FIG. 4.

Consequences of 2HG-mediated inhibition of 2OG-dependent dioxygenases and prevention of HIF transcriptome reprogramming via PHD/EglN activation by 2HG. Epigenetic changes, specifically the hypermethylation of histones, leading to impaired differentiation and malfunctioned gene expression induced by both 2HG enantiomers, are stimulated as a result of the 2HG inhibition of the TET DNA demethylases and Jumonji histone lysine demethylases (JmjC/KDM). Likewise, the hypermethylation of DNA that blocks DNA repair occurs due to the 2HG inhibition of ALKBH2,3 enzymes (DNA repair enzymes of the AlkB family) and KDM4. Moreover, mRNA splicing, translation, and mRNA stability can be affected by 2HG's inhibition of the fat mass and obesity-associated protein (FTO), which otherwise catalyzes the demethylation of N6-methyladenosine when unblocked.
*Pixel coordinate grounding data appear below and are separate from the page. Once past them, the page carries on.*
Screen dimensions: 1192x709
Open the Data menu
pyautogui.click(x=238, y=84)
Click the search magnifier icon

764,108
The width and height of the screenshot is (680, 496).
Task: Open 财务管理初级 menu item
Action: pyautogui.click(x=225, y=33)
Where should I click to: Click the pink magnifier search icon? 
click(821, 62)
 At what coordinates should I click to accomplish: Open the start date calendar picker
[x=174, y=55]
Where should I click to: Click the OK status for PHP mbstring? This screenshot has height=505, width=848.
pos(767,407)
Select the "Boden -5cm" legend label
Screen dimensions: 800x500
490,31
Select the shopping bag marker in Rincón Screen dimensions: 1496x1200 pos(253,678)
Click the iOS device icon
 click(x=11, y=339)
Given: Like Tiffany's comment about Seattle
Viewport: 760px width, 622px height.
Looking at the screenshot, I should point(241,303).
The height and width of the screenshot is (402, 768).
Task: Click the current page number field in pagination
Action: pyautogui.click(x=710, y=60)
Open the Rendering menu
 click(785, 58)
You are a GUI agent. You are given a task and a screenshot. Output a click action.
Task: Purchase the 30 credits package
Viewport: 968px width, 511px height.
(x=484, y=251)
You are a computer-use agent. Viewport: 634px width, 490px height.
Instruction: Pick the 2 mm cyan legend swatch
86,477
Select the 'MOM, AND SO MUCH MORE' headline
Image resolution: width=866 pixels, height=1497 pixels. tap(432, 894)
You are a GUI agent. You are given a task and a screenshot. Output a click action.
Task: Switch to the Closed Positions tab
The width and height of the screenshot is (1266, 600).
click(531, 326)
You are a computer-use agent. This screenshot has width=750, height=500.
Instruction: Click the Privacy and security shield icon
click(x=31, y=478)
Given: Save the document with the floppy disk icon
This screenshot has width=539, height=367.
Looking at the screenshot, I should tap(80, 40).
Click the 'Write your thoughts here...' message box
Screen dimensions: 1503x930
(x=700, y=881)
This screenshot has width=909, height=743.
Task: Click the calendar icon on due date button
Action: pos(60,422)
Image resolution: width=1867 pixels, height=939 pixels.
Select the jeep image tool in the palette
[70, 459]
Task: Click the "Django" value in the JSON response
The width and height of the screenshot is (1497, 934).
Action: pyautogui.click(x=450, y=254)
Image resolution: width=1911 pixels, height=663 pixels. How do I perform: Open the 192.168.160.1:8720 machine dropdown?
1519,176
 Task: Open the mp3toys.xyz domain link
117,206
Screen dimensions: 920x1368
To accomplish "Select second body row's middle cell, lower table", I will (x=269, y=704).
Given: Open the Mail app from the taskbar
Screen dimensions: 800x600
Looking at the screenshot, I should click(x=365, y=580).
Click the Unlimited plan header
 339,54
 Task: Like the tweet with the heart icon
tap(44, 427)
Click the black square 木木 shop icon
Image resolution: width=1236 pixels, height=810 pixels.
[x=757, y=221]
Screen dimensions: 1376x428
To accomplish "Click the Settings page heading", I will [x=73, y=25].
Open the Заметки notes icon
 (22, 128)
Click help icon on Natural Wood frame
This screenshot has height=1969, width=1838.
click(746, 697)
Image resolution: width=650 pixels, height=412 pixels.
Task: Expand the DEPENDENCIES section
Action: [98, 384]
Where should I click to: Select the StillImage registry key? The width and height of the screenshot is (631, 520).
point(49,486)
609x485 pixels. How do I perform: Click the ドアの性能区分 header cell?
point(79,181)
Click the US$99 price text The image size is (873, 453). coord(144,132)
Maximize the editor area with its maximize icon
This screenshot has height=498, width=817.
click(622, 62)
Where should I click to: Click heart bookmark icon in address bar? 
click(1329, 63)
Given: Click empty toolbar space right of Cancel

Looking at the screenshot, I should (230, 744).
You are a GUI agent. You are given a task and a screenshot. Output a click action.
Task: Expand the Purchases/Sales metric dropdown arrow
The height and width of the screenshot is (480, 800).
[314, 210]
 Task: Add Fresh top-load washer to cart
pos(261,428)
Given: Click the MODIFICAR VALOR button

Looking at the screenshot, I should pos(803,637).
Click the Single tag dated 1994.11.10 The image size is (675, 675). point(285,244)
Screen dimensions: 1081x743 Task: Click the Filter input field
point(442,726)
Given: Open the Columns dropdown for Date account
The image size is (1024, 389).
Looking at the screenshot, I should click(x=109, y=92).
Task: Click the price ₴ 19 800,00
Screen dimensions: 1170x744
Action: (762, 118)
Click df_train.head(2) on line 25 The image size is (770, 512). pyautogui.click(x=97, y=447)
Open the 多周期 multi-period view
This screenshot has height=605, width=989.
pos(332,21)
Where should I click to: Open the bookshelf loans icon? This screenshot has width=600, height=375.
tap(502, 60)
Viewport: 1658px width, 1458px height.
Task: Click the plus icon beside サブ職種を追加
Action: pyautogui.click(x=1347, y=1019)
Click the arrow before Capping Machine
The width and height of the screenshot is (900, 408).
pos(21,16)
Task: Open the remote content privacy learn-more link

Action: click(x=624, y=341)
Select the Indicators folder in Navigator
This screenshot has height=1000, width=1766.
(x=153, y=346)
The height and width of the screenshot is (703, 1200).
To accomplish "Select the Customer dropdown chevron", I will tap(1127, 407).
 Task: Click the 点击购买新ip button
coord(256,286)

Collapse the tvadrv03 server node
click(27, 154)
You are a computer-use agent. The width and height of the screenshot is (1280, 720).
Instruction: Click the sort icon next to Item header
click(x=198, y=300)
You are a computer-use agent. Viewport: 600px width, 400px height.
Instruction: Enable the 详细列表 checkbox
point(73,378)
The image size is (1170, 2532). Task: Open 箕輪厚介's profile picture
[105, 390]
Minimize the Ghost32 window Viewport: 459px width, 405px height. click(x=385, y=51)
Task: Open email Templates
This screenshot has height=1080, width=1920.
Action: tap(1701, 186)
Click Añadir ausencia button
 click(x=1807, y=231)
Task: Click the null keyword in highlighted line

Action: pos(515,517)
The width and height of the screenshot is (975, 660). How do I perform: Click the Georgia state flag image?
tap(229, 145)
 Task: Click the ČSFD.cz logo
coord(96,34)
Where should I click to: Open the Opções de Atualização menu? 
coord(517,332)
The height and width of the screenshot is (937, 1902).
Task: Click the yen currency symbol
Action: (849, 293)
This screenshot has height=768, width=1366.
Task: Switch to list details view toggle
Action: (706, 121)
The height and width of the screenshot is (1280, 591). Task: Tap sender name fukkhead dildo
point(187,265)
In contrast, the prolyl-hydroxylase domain (PHD/EglN) enzymes, which degrade HIF-1α in the presence of oxygen, are stimulated by 2HG enantiomers, which mimic 2OG as a cofactor. Nevertheless, the other HIF system regulator, the factor-inhibiting HIF (FIH), is blocked by 2HG. Red, orange spheres—methyls of histones; green spheres—methyls of DNA. COC, carboxylcytosine; fC, formylcytosine; HIF, hypoxia-inducible factor; JmjC, Jumonji histone lysine demethylases; mRNA, messenger RNA; OHMeC, 5-hydroxymethylcytosine; PHD/EglN, proline hydroxylase domain enzyme (EglN); TET, ten-eleven translocation methylcytosine dioxygenase.